The main technology focus in the past two years for retail marketers has been online, with optimising a website or mobile app for increased sales being the primary goal. But what are marketers doing about digital technology in their stores?
Nineteen of the top 20 retailers in the US still record far more sales in their physical stores than online, Amazon being the exception. In Australia, even the best ‘bricks and clicks’ retailers make 85 per cent of their sales instore.
One overseas retailer to embrace the future is Japan’s Vanquish Ikebukuro PARCO store. At first glance, the screens above its clothes racks seem fairly standard, with traditional fashion photographs displayed. But when you take an item off the rack, a video starts up on one of the screens, in which someone models that exact piece of clothing.
Not only have the marketers gained much more of your attention, but the technology can also highlight accessories for that outfit, creating additional sales opportunities.
Virtual mirrors and fitting rooms were first prototyped about three years ago and are now finding their way into fashion stores overseas. Some scan your body measurements with the accuracy of a tailor and recommend brands to suit your body shape. Others change the colour of the shirt you have just tried on, without you leaving the fitting room. And some will capture you turning from side to side, and replay the video so you can see the fit from all angles.
All of this adds value to a customer’s instore experience. It sounds so simple and logical, but in Australia the major fashion and homegoods retailers have been slow to embrace this technology. It’s been 10 years since Telstra stores replaced their paper-based point-of-sale posters with digital screens capable of changing the message based on the time of day and the target audience in the store at that moment.
Since then, however, many other retailers have found it easier to find reasons to not take bold steps and lead customers into the future.
But when the Bank of Melbourne launched two years ago, its branches were set up for the customers of today, not yesteryear.

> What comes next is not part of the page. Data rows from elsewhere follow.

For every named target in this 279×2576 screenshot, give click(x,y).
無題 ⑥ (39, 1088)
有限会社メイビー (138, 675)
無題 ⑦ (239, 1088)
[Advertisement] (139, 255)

Interactive digital screens enabled customers to collate brochure information specific to their needs and email it to themselves to read when they arrived home. No more walking out of the bank with six different brochures and never quite knowing where the relevant bits are.
The bank also embraced the iPad, with all relevant sales tools loaded on to it, so bank managers can better service customers anywhere in the branch. Similarly, floor staff at US retailers Nieman Marcus and Burberry carry iPads that connect to the store’s IT system and allow them to provide a more personalised service and help with decision- making.
Some large-scale enthusiasts about digital and interactive screens in Australia in recent years have been fast-food chains. KFC and McDonald’s have followed Telstra’s lead with digital screens that change the product offer being highlighted based on the time of day - breakfast meals in the morning, snacks in the afternoon and family meals in the evening. They are also showing video footage of the food from TV ads, which is more appealing than still photographs. The other no-brainer in interactive retail technology is to provide a kiosk where customers can access the store’s website. Why? Because some shoppers don’t want to lug a purchase around for the rest of their shopping day and are more than happy to have it shipped home. Others can’t find the size or colour they want and don’t have time to go to another store or wait for an assistant to ring around.
The best retailers have always provided an incredible instore experience for customers and in 2013 that means utilising digital technology. Digital and interactive screens, iPads as sales helpers and interactive kiosks are just some of the digital tools available.
Retail chief executives and boards should also be asking their marketing teams how mobile technology (geolocation, near field communication, bluetooth, augmented reality, banking), self- checkouts and 3D printing could enhance the instore experience and, in turn, the bottom line.
Those who ignore instore digital technology in the rush for an online advantage are missing a powerful opportunity.